Please format the records from the line with "Given: Open the calendar date range picker" to the line with "The width and height of the screenshot is (1210, 896)." as a numbered list, dropping any blank lines.

(Records from a pointing dataset)
--------

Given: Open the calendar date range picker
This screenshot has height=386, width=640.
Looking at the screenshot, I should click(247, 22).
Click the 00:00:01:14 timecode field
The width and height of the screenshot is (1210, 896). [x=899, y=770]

--------

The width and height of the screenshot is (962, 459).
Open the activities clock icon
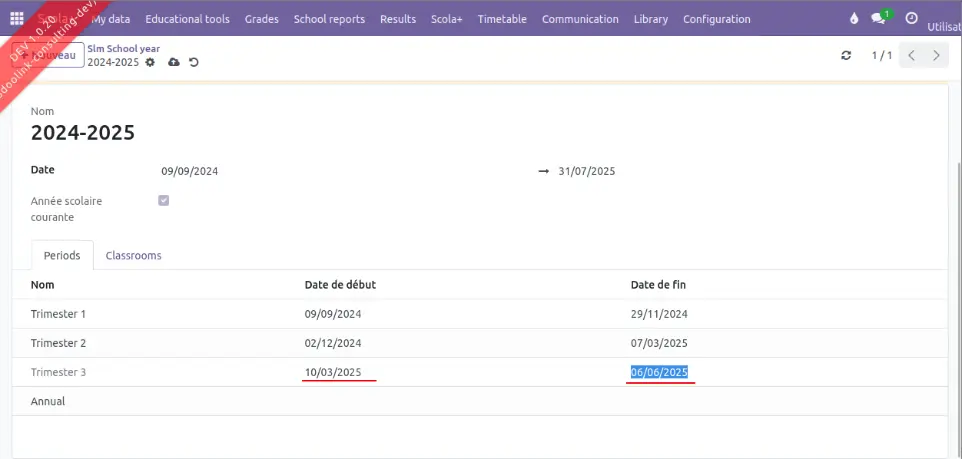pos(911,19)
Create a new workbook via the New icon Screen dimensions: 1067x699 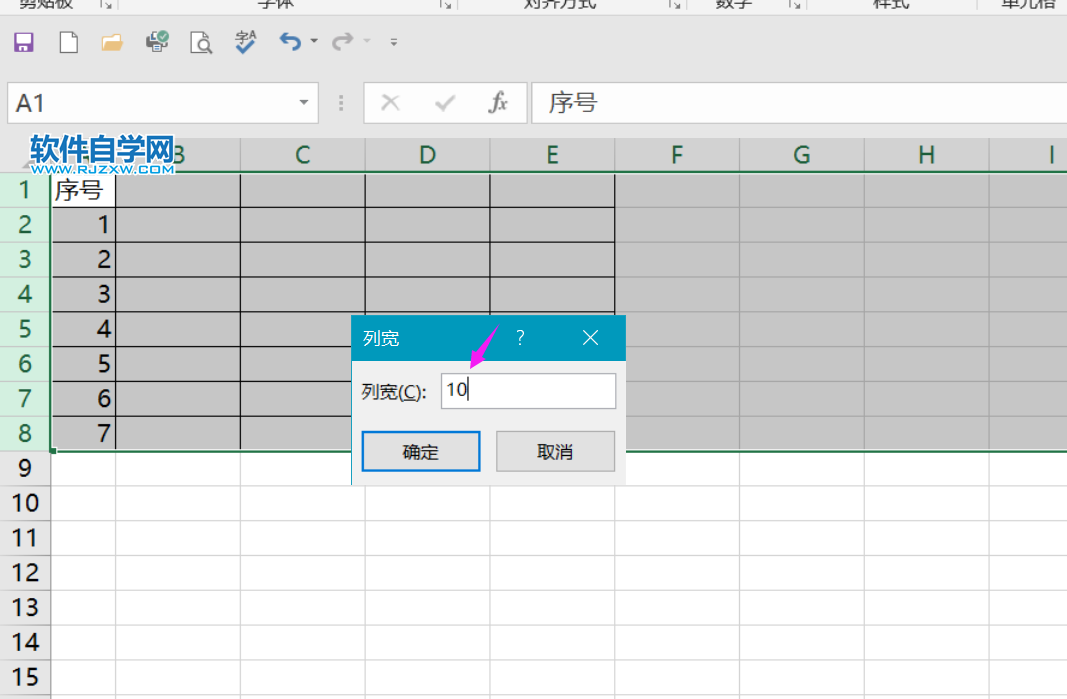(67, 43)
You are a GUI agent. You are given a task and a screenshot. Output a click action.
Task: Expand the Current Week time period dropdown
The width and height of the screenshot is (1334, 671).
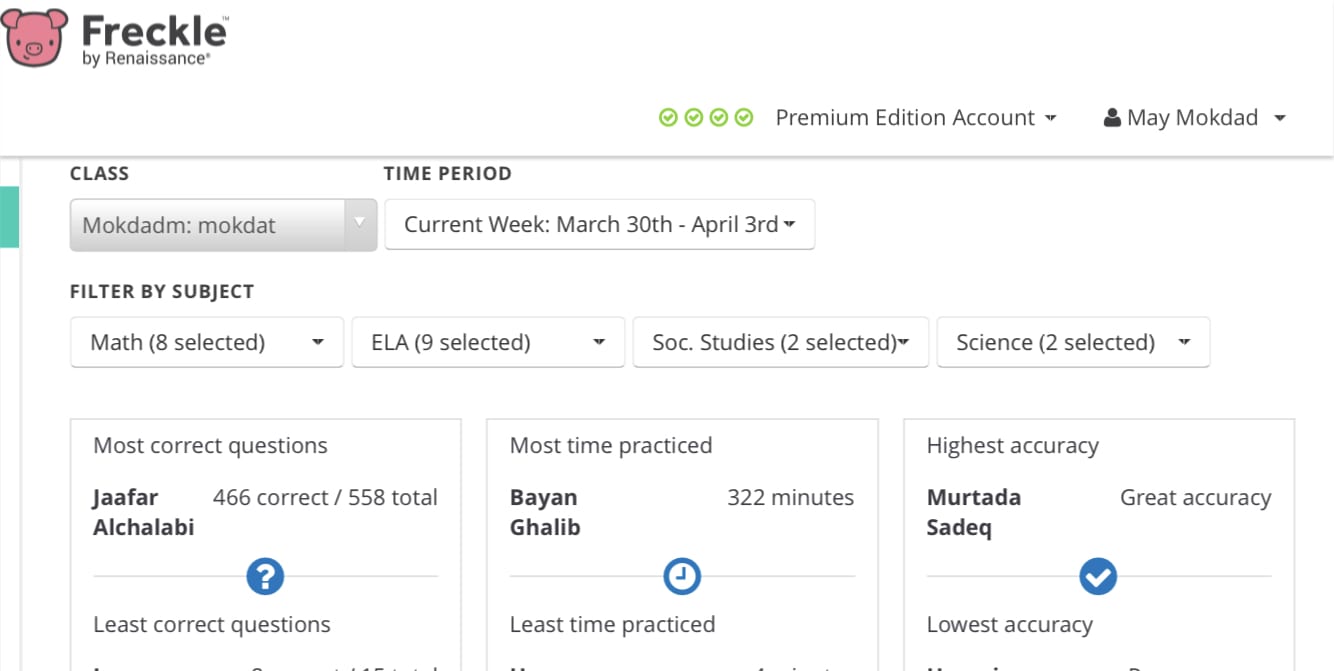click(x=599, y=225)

--------

EXERCISE RESPONSE:
1. Given: Open the calendar date range picker
2. This screenshot has height=386, width=640.
3. Looking at the screenshot, I should click(247, 22).
4. Click the 00:00:01:14 timecode field
5. The width and height of the screenshot is (1210, 896). [x=899, y=770]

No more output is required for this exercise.